The fingerprints of Piñataland, the Brooklyn-based Old World orchestrette with whom Aigner collaborates, can also be found all over Bandito. Like Piñataland’s brilliant full-length debut, 2003’s Songs for the Forgotten Future Vol. 1, Bandito concerns itself with retelling and recapturing lost tidbits of American and personal history, but highlighting the emotional resonance of the events, rather than the cold simplicity of the facts. This approach also binds her to local acts like Kill Henry Sugar and Curtis Eller, the Astoria, Queens-based banjo player who opened for Aigner during the Bandito CD release event at the Living Room.

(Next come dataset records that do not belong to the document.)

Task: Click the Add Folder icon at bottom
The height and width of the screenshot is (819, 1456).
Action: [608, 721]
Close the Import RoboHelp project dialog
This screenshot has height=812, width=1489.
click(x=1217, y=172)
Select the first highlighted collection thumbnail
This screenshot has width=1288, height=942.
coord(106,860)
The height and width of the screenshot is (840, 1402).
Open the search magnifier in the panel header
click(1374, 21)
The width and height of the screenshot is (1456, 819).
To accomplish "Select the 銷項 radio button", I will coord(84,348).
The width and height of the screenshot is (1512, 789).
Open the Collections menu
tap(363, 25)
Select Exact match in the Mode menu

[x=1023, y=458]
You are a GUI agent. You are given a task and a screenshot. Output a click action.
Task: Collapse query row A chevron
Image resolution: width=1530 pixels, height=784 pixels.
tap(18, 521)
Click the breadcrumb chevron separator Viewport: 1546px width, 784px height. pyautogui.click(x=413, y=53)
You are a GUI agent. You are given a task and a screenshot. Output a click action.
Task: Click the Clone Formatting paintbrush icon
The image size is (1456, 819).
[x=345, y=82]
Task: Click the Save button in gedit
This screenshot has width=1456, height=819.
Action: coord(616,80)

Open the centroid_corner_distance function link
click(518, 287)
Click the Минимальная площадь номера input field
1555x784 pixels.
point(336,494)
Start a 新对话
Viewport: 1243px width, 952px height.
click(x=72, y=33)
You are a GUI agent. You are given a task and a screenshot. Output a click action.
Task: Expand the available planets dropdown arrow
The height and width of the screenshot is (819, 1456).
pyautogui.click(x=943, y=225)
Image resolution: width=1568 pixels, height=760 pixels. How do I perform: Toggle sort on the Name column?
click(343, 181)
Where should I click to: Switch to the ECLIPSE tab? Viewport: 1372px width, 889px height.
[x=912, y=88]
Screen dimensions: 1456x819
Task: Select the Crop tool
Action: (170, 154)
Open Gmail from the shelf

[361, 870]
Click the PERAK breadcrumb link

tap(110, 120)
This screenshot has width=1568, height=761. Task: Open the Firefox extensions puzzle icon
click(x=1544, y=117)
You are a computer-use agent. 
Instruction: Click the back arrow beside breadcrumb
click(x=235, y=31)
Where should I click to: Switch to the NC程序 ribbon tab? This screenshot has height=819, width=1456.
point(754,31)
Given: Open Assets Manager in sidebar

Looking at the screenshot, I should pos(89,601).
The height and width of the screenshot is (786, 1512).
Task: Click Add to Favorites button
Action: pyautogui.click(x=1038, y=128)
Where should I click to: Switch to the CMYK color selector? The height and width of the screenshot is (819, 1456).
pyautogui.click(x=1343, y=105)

Bandito was recorded on a tiny budget over the course of three weeks at the Seaside Lounge Recording Studios in Brooklyn. Aigner later laid down some vocal tracks at Wombat Studios, a Park Slope institution that’s a short hop from Freddy’s Bar and Backroom, where Aigner first established herself with solo performances in the early 2000s. A lot has happened since she first took the stage in Freddy’s with her great-uncle’s acoustic guitar during an open mic night sometime in 2001. Aigner herself is quick to note the incredible transformation that would greet a listener following Volksinger directly with Bandito.
“We did a lot of [Volksinger] live, but it took forever, and I didn’t have the means or the confidence to add other musicians to it,” Aigner recalled. “By the time I got to Bandito, I had more creativity and more exposure to other kinds of music, more experience playing with other musicians, and more confidence in my ideas and my ideas in the studio. I was in charge in the production end, but I also had musicians who got the music and were excited and brought to the studio their own interpretation of it,” she said. “I definitely can’t take full credit for the way the album turned out.”
By the time Aigner started writing and recording Bandito she had also traveled quite a bit. She had toured widely with Royal Pine, recording sessions for Knoxville, Tennessee, radio station WDVX, played festivals with the Crooked Jades in Europe and Canada, and opened for Emmylou Harris in Nashville. She had also trekked to Romania with the string band Luminescent Orchestrii, pioneers of New York’s Balkan music scene, studying Eastern European music at a local festival and later staging on Old Time set at a Transylvanian village’s town hall. In 2006, the website Treble named Aigner one of the top overlooked female artists in the country.
Bandito is a record with many lustrous moments, from the heartache of “Pearl Polly Adler” to the hints of Spanish flamenco on “Dolores from Florence,” to the humorous “Mediocre Busker” and the flirtatious duet “Get Me Home”. It’s a product of its environment and the collaborators increasingly linked to Aigner, but it’s also a brilliant collection of songs, one that, all things being equal, should prove fodder for some best-of lists at the end of 2010.